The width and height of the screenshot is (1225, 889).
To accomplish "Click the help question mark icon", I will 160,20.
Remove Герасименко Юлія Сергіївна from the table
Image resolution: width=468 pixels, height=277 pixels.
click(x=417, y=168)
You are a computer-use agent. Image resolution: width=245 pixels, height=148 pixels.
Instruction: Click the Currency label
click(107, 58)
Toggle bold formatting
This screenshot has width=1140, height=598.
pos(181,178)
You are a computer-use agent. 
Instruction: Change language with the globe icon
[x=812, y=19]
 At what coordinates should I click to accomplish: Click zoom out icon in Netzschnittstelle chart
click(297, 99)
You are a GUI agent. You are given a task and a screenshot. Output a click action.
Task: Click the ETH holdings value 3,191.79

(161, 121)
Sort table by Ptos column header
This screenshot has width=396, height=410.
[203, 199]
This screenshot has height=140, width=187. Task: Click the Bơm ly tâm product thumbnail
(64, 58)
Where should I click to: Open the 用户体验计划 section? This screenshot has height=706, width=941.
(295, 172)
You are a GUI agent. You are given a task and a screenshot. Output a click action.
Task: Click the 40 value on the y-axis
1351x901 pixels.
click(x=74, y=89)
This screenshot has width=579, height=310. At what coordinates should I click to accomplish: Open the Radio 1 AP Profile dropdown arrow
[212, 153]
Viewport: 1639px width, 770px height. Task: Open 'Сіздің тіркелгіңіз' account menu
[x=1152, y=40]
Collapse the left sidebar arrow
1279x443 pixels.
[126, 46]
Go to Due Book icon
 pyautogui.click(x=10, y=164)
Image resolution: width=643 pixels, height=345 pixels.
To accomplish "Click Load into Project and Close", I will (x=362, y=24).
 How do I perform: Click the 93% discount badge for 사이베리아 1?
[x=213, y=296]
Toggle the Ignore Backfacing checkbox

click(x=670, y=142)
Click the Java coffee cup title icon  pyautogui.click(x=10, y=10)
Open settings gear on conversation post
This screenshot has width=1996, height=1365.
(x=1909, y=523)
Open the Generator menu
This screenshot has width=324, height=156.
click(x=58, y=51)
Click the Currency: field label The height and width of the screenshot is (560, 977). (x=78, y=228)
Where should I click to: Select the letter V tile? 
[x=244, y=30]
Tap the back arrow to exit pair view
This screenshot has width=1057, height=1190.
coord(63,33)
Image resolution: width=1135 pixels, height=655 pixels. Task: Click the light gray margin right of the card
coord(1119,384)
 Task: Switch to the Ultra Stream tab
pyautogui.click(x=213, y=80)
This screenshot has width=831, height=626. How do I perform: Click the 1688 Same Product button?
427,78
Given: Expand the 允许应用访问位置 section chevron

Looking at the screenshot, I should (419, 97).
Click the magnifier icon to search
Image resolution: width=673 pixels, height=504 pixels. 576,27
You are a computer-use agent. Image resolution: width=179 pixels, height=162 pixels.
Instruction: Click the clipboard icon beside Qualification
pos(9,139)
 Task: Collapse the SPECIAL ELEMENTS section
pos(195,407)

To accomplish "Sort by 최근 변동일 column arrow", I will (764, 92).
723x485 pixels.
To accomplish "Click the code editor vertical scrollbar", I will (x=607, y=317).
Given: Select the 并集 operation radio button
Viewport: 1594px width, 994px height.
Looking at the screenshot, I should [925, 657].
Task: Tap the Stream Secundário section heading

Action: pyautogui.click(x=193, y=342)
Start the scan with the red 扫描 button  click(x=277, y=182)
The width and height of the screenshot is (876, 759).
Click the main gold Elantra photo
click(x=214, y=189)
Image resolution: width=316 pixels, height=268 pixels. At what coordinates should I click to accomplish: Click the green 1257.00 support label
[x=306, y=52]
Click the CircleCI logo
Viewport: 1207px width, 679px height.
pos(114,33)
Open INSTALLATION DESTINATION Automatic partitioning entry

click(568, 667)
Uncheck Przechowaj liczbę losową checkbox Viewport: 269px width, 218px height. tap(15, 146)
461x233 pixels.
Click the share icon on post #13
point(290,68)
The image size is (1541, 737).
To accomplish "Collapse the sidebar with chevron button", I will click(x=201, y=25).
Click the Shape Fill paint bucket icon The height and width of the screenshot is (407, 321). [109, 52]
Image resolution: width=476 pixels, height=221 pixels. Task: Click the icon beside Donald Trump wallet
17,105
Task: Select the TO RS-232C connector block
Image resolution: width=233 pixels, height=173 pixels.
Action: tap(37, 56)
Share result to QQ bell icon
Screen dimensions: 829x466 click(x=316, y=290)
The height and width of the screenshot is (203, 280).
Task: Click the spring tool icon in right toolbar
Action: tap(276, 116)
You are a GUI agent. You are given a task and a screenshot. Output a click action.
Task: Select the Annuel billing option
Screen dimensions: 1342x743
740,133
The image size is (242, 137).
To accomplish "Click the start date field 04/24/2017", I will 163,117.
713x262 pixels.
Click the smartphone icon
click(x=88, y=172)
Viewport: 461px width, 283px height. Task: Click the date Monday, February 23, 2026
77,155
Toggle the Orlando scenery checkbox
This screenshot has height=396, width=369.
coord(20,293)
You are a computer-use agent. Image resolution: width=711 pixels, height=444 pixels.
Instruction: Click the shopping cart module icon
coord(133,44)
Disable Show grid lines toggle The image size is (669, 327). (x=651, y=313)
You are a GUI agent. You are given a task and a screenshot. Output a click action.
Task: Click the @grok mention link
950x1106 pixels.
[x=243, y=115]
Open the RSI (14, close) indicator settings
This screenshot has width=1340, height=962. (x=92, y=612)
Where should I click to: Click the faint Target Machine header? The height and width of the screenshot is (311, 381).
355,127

──────────

Reproduce all of the data above line for line, with no changes.

Worked answer:
The width and height of the screenshot is (1225, 889).
To accomplish "Click the help question mark icon", I will 160,20.
Remove Герасименко Юлія Сергіївна from the table
Image resolution: width=468 pixels, height=277 pixels.
click(x=417, y=168)
You are a computer-use agent. Image resolution: width=245 pixels, height=148 pixels.
Instruction: Click the Currency label
click(107, 58)
Toggle bold formatting
This screenshot has width=1140, height=598.
pos(181,178)
You are a computer-use agent. 
Instruction: Change language with the globe icon
[x=812, y=19]
 At what coordinates should I click to accomplish: Click zoom out icon in Netzschnittstelle chart
click(297, 99)
You are a GUI agent. You are given a task and a screenshot. Output a click action.
Task: Click the ETH holdings value 3,191.79

(161, 121)
Sort table by Ptos column header
This screenshot has width=396, height=410.
[203, 199]
This screenshot has height=140, width=187. Task: Click the Bơm ly tâm product thumbnail
(64, 58)
Where should I click to: Open the 用户体验计划 section? This screenshot has height=706, width=941.
(295, 172)
You are a GUI agent. You are given a task and a screenshot. Output a click action.
Task: Click the 40 value on the y-axis
1351x901 pixels.
click(x=74, y=89)
This screenshot has width=579, height=310. At what coordinates should I click to accomplish: Open the Radio 1 AP Profile dropdown arrow
[212, 153]
Viewport: 1639px width, 770px height. Task: Open 'Сіздің тіркелгіңіз' account menu
[x=1152, y=40]
Collapse the left sidebar arrow
1279x443 pixels.
[126, 46]
Go to Due Book icon
 pyautogui.click(x=10, y=164)
Image resolution: width=643 pixels, height=345 pixels.
To accomplish "Click Load into Project and Close", I will (x=362, y=24).
 How do I perform: Click the 93% discount badge for 사이베리아 1?
[x=213, y=296]
Toggle the Ignore Backfacing checkbox

click(x=670, y=142)
Click the Java coffee cup title icon  pyautogui.click(x=10, y=10)
Open settings gear on conversation post
This screenshot has width=1996, height=1365.
(x=1909, y=523)
Open the Generator menu
This screenshot has width=324, height=156.
click(x=58, y=51)
Click the Currency: field label The height and width of the screenshot is (560, 977). (x=78, y=228)
Where should I click to: Select the letter V tile? 
[x=244, y=30]
Tap the back arrow to exit pair view
This screenshot has width=1057, height=1190.
coord(63,33)
Image resolution: width=1135 pixels, height=655 pixels. Task: Click the light gray margin right of the card
coord(1119,384)
 Task: Switch to the Ultra Stream tab
pyautogui.click(x=213, y=80)
This screenshot has width=831, height=626. How do I perform: Click the 1688 Same Product button?
427,78
Given: Expand the 允许应用访问位置 section chevron

Looking at the screenshot, I should (419, 97).
Click the magnifier icon to search
Image resolution: width=673 pixels, height=504 pixels. 576,27
You are a computer-use agent. Image resolution: width=179 pixels, height=162 pixels.
Instruction: Click the clipboard icon beside Qualification
pos(9,139)
 Task: Collapse the SPECIAL ELEMENTS section
pos(195,407)

To accomplish "Sort by 최근 변동일 column arrow", I will (764, 92).
723x485 pixels.
To accomplish "Click the code editor vertical scrollbar", I will (x=607, y=317).
Given: Select the 并集 operation radio button
Viewport: 1594px width, 994px height.
Looking at the screenshot, I should [925, 657].
Task: Tap the Stream Secundário section heading

Action: pyautogui.click(x=193, y=342)
Start the scan with the red 扫描 button  click(x=277, y=182)
The width and height of the screenshot is (876, 759).
Click the main gold Elantra photo
click(x=214, y=189)
Image resolution: width=316 pixels, height=268 pixels. At what coordinates should I click to accomplish: Click the green 1257.00 support label
[x=306, y=52]
Click the CircleCI logo
Viewport: 1207px width, 679px height.
pos(114,33)
Open INSTALLATION DESTINATION Automatic partitioning entry

click(568, 667)
Uncheck Przechowaj liczbę losową checkbox Viewport: 269px width, 218px height. tap(15, 146)
461x233 pixels.
Click the share icon on post #13
point(290,68)
The image size is (1541, 737).
To accomplish "Collapse the sidebar with chevron button", I will click(x=201, y=25).
Click the Shape Fill paint bucket icon The height and width of the screenshot is (407, 321). [109, 52]
Image resolution: width=476 pixels, height=221 pixels. Task: Click the icon beside Donald Trump wallet
17,105
Task: Select the TO RS-232C connector block
Image resolution: width=233 pixels, height=173 pixels.
Action: tap(37, 56)
Share result to QQ bell icon
Screen dimensions: 829x466 click(x=316, y=290)
The height and width of the screenshot is (203, 280).
Task: Click the spring tool icon in right toolbar
Action: tap(276, 116)
You are a GUI agent. You are given a task and a screenshot. Output a click action.
Task: Select the Annuel billing option
Screen dimensions: 1342x743
740,133
The image size is (242, 137).
To accomplish "Click the start date field 04/24/2017", I will 163,117.
713x262 pixels.
Click the smartphone icon
click(x=88, y=172)
Viewport: 461px width, 283px height. Task: Click the date Monday, February 23, 2026
77,155
Toggle the Orlando scenery checkbox
This screenshot has height=396, width=369.
coord(20,293)
You are a computer-use agent. Image resolution: width=711 pixels, height=444 pixels.
Instruction: Click the shopping cart module icon
coord(133,44)
Disable Show grid lines toggle The image size is (669, 327). (x=651, y=313)
You are a GUI agent. You are given a task and a screenshot. Output a click action.
Task: Click the @grok mention link
950x1106 pixels.
[x=243, y=115]
Open the RSI (14, close) indicator settings
This screenshot has width=1340, height=962. (x=92, y=612)
Where should I click to: Click the faint Target Machine header? The height and width of the screenshot is (311, 381).
355,127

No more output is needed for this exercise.